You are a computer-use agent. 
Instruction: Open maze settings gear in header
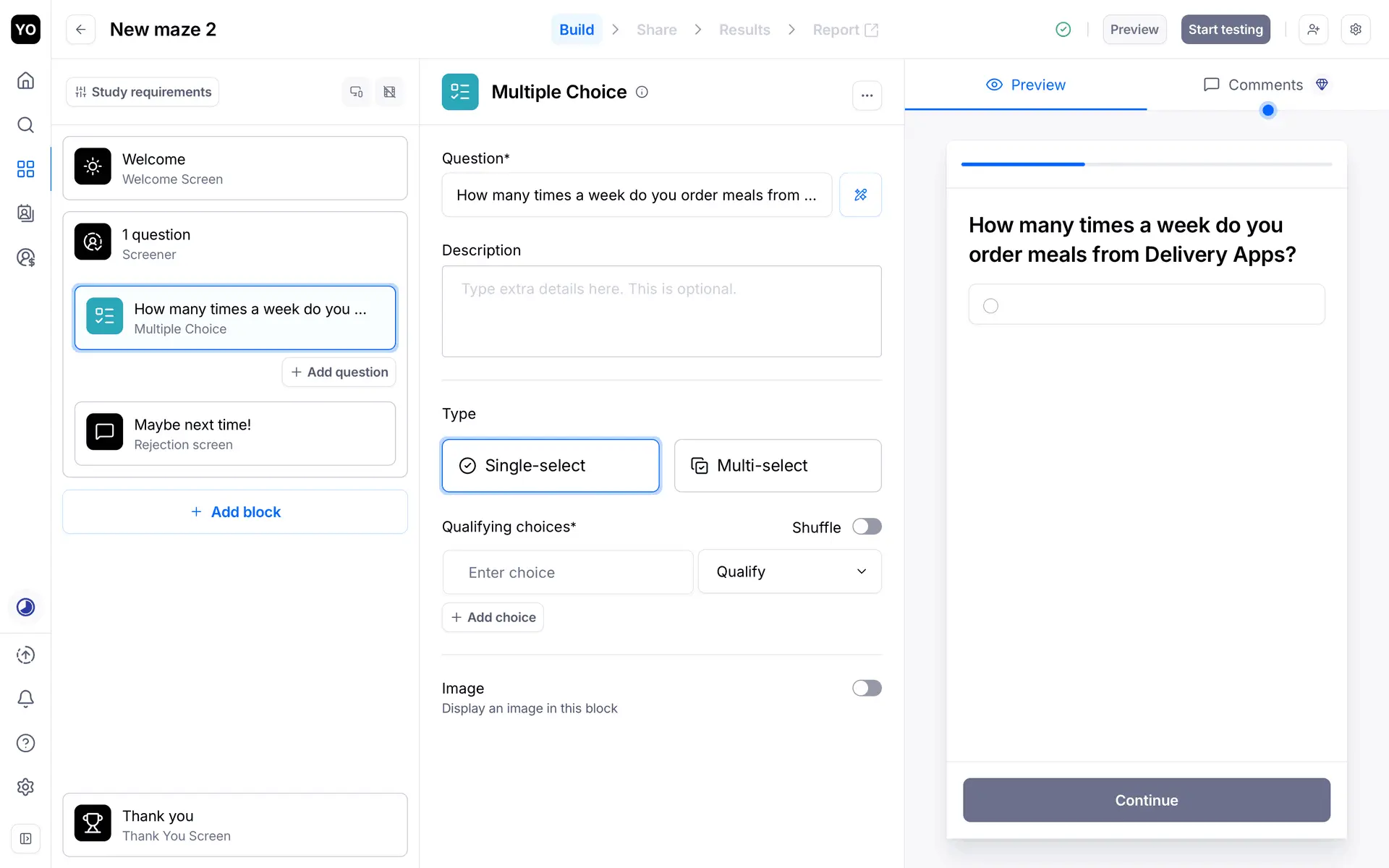(x=1356, y=30)
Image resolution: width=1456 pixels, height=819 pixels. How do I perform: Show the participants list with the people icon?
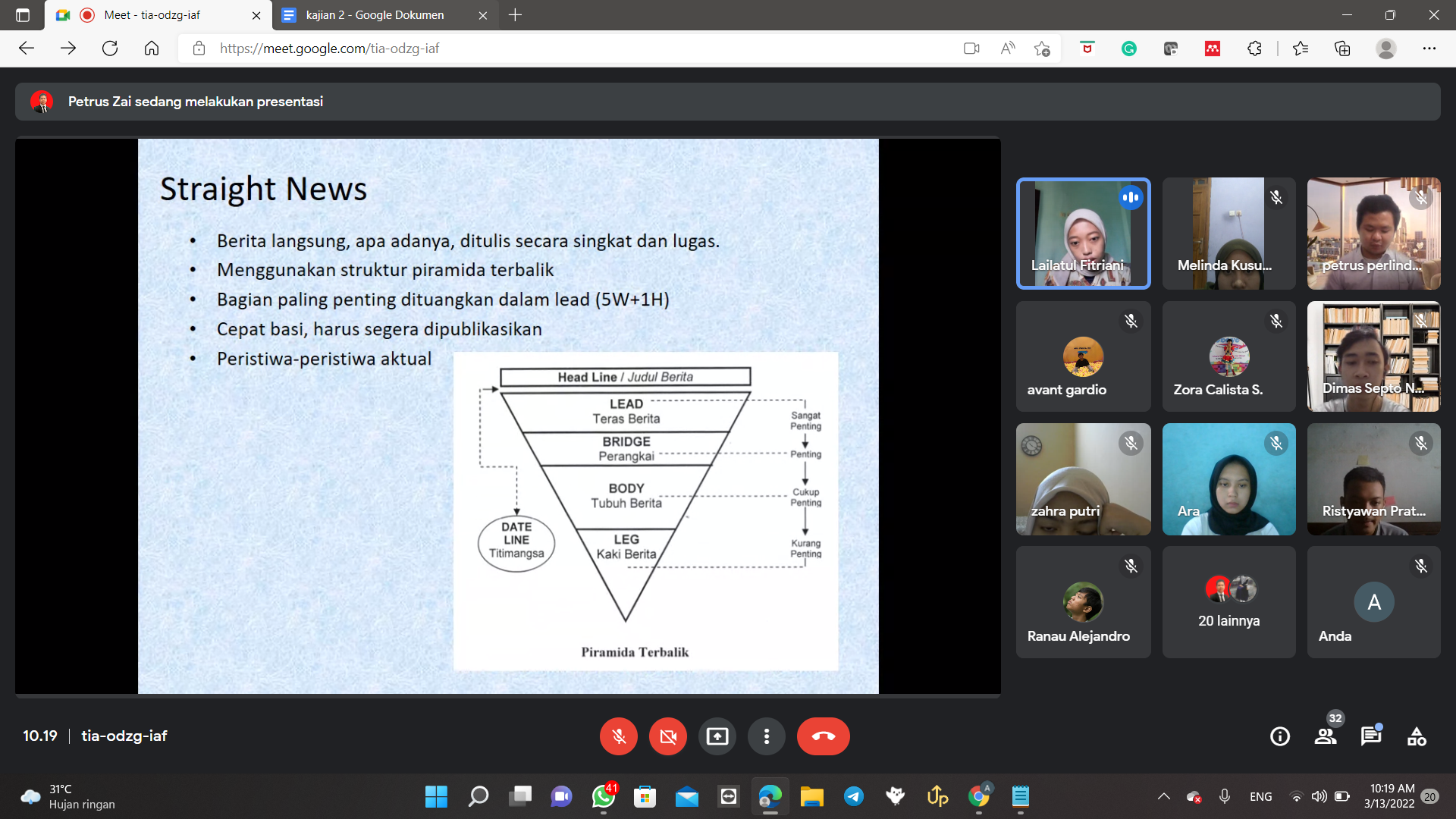pyautogui.click(x=1325, y=736)

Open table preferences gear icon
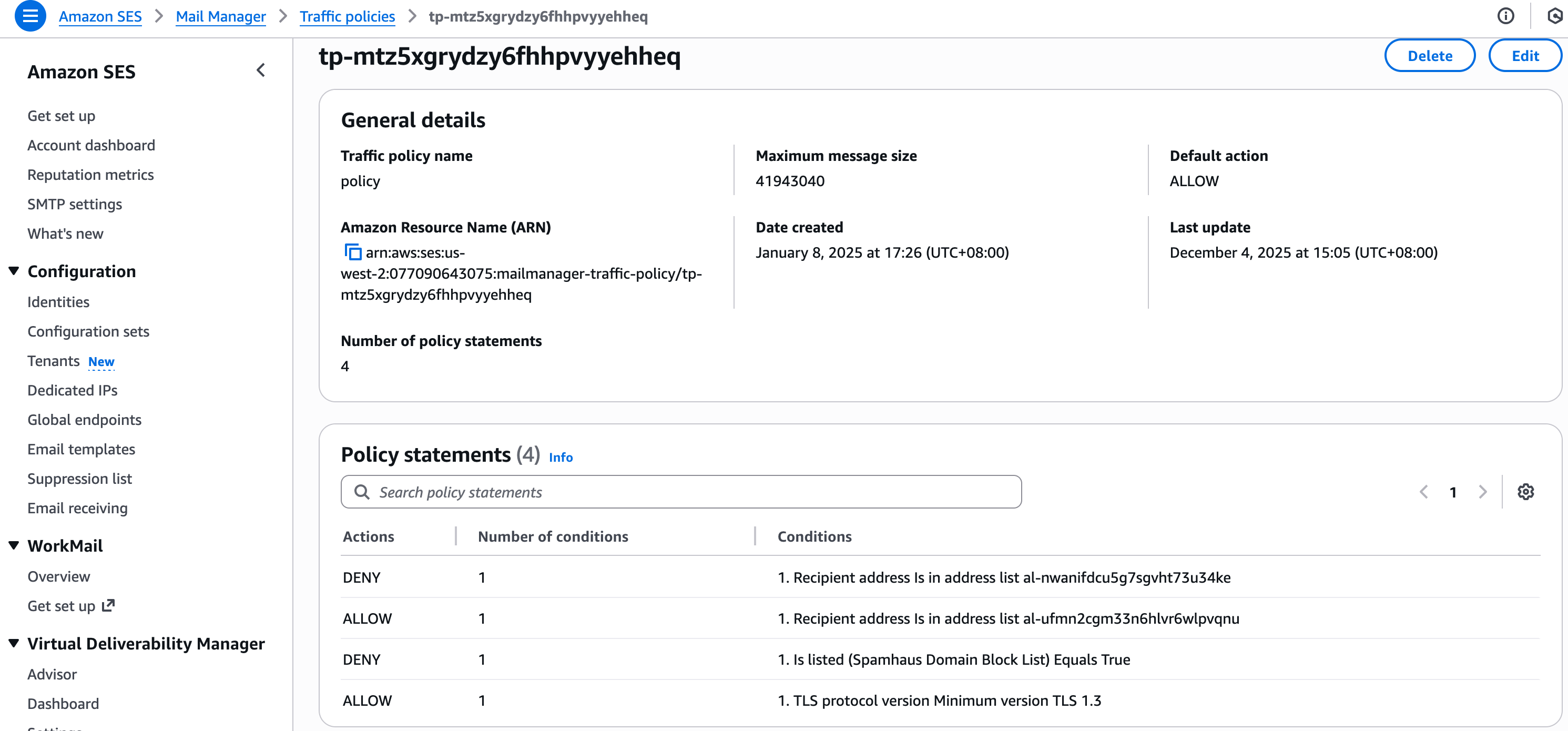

(TASK OBJECTIVE): Each entry above should be reproduced exactly, with the pictures removed.

(EXERCISE ANSWER):
You are a computer-use agent. 
Instruction: Open maze settings gear in header
(x=1356, y=30)
Image resolution: width=1456 pixels, height=819 pixels. How do I perform: Show the participants list with the people icon?
pyautogui.click(x=1325, y=736)

Open table preferences gear icon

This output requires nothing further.